Kur'an-ı Kerim ve Türkçe Meali Sayfa 109
10. Buna karşılık, (iman yerine) küfredip de, (dış dünyada ve bizzat kendi yaratılış, vücut ve mahiyetlerinde bulunan ve bütün iman esaslarını ispatlayan) delilleri (ve Kitap’taki) âyetlerimizi yalanlayanlar ise, öyleleri o Kızgın, Alevli Ateş’in yârân ve yoldaşlarıdırlar.
11. Ey iman edenler! Allah’ın üzerinizdeki nimetini hatırlayın: hani bir topluluk size el uzatmaya, sizi öldürüp yok etmeye teşebbüs etmişti de, O bunların ellerini üzerinizden çekip geri çevirmişti. Allah’a karşı saygıyla dopdolu olun ve O’na itaatsizlikten sakınarak, daima O’nun koruması altında bulunun. Ve, Allah’a güvenip dayansın mü’minler.
12. Şurası bir gerçek ki Allah, İsrail Oğulları’ndan da sağlam söz almıştı. İçlerinde (oniki boyun her birinden bir tane olmak üzere) oniki vekil ve temsilci tayın etmiştik. Allah buyurdu ki: “Hiç şüphesiz Ben, sizinle beraberim. Eğer namazı bütün şartlarına riayet ederek vaktinde ve aksatmadan kılar, zekâtı verir ve istisnasız bütün rasûllerime iman eder, onlara sahip çıkar ve Allah rızası için, karşılığını sadece O’ndan bekleyerek malınızdan O’nun yolunda harcamak suretiyle Allah’a en güzel tarzda ödünç verirseniz elbette kusurlarınızı örter, günahlarınızı siler ve sizi (ağaçlarının arasından ve köşklerinin) altından ırmaklar akan cennetlere koyarım. Artık bundan sonra içinizde kim de nankörlük edip küfre saparsa, hiç şüphesiz o, düz yolun ortasında sapıp gitmiş olur.”
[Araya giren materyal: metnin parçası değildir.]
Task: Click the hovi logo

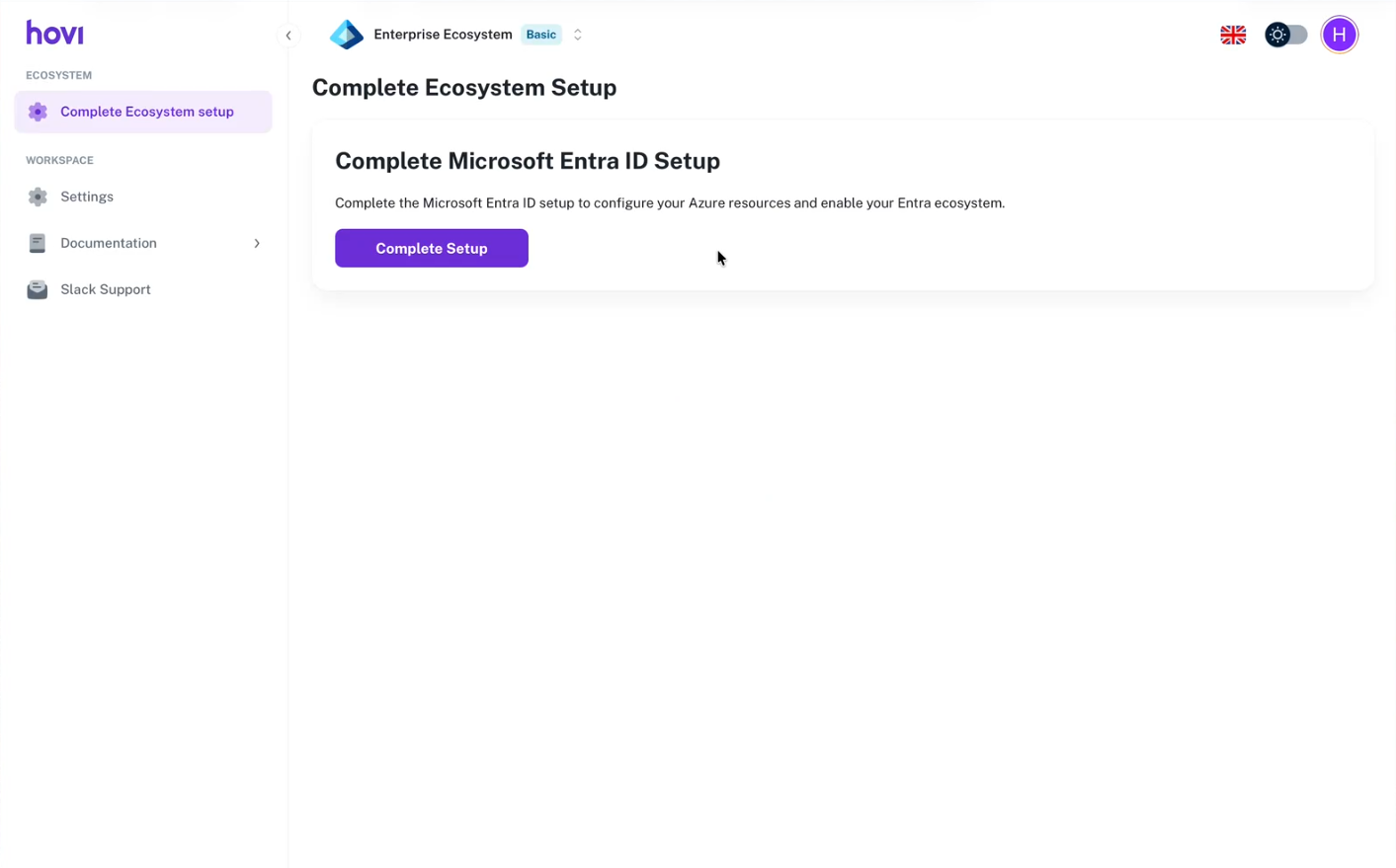Action: [54, 34]
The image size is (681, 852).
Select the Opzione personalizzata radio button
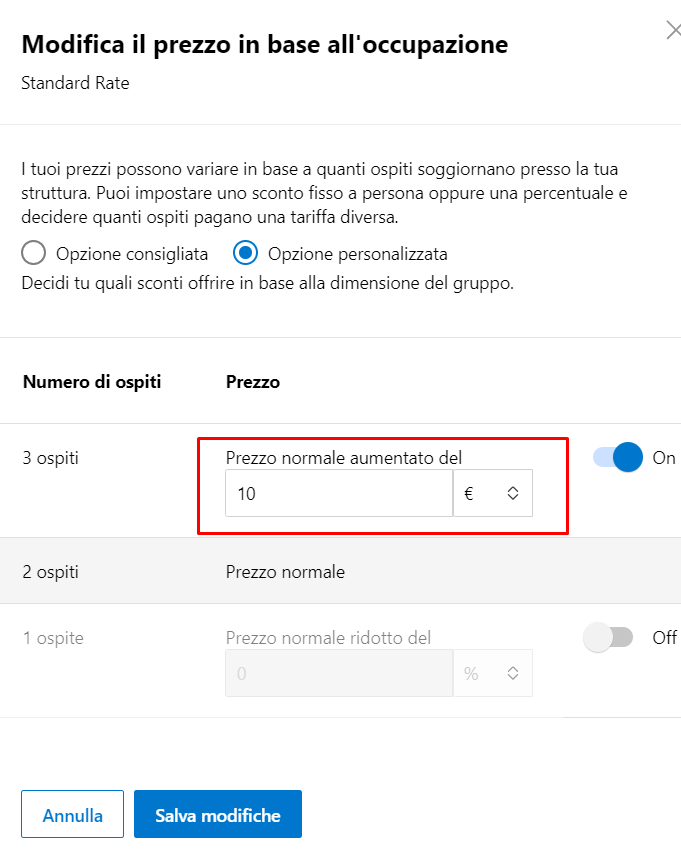(x=245, y=253)
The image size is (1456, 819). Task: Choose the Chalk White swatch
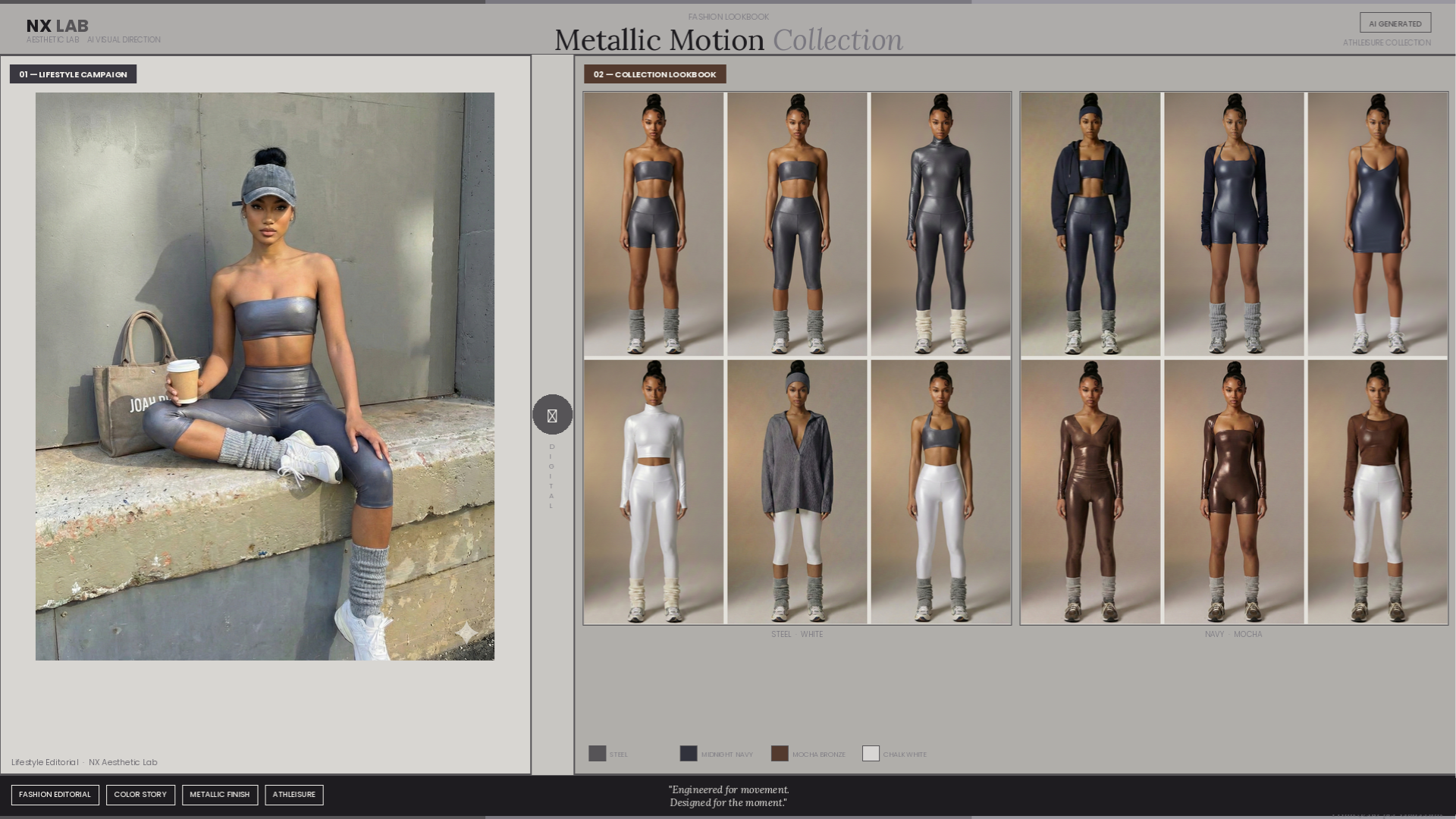pyautogui.click(x=871, y=754)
13. Buna rağmen, verdikleri o sağlam sözden döndükleri içindir ki, onları lânetledik (rahmetimizden uzaklaştırdık, pek çok felâketlere maruz bıraktık) ve kalblerini katılaştırdık. Kelimeleri, kendileriyle kastedilen manâ ve muhtevayı değiştirecek biçimde ele alıp maksatlarından saptırmak ve böylece Allah’ın Kelâmı’nı tahrif etmekle meşguller; kendilerine tebliğ edilip özellikle hatırlatılan hususların en mühim bir kısmını ve onlardan faydalanmayı da unuttular. İçlerinde pek azı müstesna olmak üzere onlardan hep bir ihanetle karşılaşırsın. Yine de sen, onların yaptıklarından geçiver ve müsamaha yolunu seç. Hiç şüphesiz Allah, O’nu görürcesine, hiç olmazsa O’nun kendilerini gördüğünün şuuru içinde daima iyilik düşünüp iyilikte bulunanları sever.